2021/12/10(金)に発表した2021年10月期第4四半期決算の主な内容は以下の通りです。

【主な決算発表内容】(単位:百万円)

売上高  : 1,424(前年同期: 1,234 前年同期比:+15.4%)
営業利益 :    579(前年同期:    498 前年同期比:+16.3%)
純利益  :    386(前年同期:    322 前年同期比:+19.8%)
資産合計 : 2,170(前期末:1,647)
自己資本 : 1,489(前期末:1,347)
現金   : 1,146(前期末:1,218)
有利子負債:    358(前期末:     25)
営業CF  : +491(前年同期:+358)
投資CF  : ▲652(前年同期:▲123)
財務CF  :   +45(前年同期:  ▲15)

■決算発表内容分析のものさし

決算発表内容について、私は主に①成長性、②収益性、③安全性、④キャッシュ創出力、の4つの観点からチェックをしています。
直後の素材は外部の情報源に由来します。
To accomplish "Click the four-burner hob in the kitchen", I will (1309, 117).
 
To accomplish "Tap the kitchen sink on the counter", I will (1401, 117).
それぞれの観点について、主な指標とその計算方法、優秀と認定する目安は以下の通りです。
優秀と認定する目安をクリアした項目が多い銘柄ほど、買いたい銘柄、保有し続けたい銘柄ということになります。

★成長性
【主な指標】
増収率、増益率(営業利益・純利益)

【計算方法】
増収率(%)=(今期の売上÷前期の売上-1)×100
増益率(%)=(今期の利益÷前期の利益-1)×100

【優秀と認定する目安】
増収率、増益率ともに+10%以上

★収益性
【主な指標】
売上高営業利益率、売上高純利益率、ROE(自己資本利益率)

【計算方法】
売上高営業利益率(%)=営業利益÷売上高×100
売上高純利益率(%) =純利益 ÷売上高×100
ROE(%)      =純利益÷自己資本×100
※四半期決算時は純利益を年換算し算定

【優秀と認定する目安】
売上高営業利益率:15%以上
売上高純利益率 :10%以上
ROE      :15%以上

★安全性
【主な指標】
自己資本比率、現金>有利子負債か

【計算方法】
自己資本比率(%)=自己資本÷総資本×100

【優秀と認定する目安】
自己資本比率:30%以上80%以内
現金>有利子負債であること
※ただし、一概に自己資本比率が高ければいいというわけではなく、有利子負債が多いとダメでもなく、業態や企業の成長フェーズによって個別に評価する必要がある、と考えています。)

★キャッシュ創出力
【主な指標】
営業CFがプラスか、営業CF>営業利益か

【優秀と認定する目安】
営業CFがプラスであること
営業CF>営業利益であること

■決算発表内容分析

それでは、上記のものさしに沿って、実際に決算発表内容を分析していきます。

●成長性のチェック

売上高は前年同期比+15.4%でした。
営業利益は同+16.3%でした。
純利益は同+19.8%でした。

+15%を超えての増収増益の好決算となりました。
同社は売上高の94.5%が迷惑情報フィルタ事業という単一事業で展開していますが、その中でも主力はモバイル向けフィルタサービスです。
携帯キャリアにおける格安プランへの移行による減速も懸念されましたが、モバイル向けフィルタ事業は前期比+17.1%と、順調に成長しました。

同社の決算説明資料より抜粋。

営業利益・純利益も増益となりました。
人材採用や280blockerの買収によるのれん償却等により原価・販管費ともに増加しましたが、前期並みの原価率・販管費率でコントロールしたことにより、増益につなげました。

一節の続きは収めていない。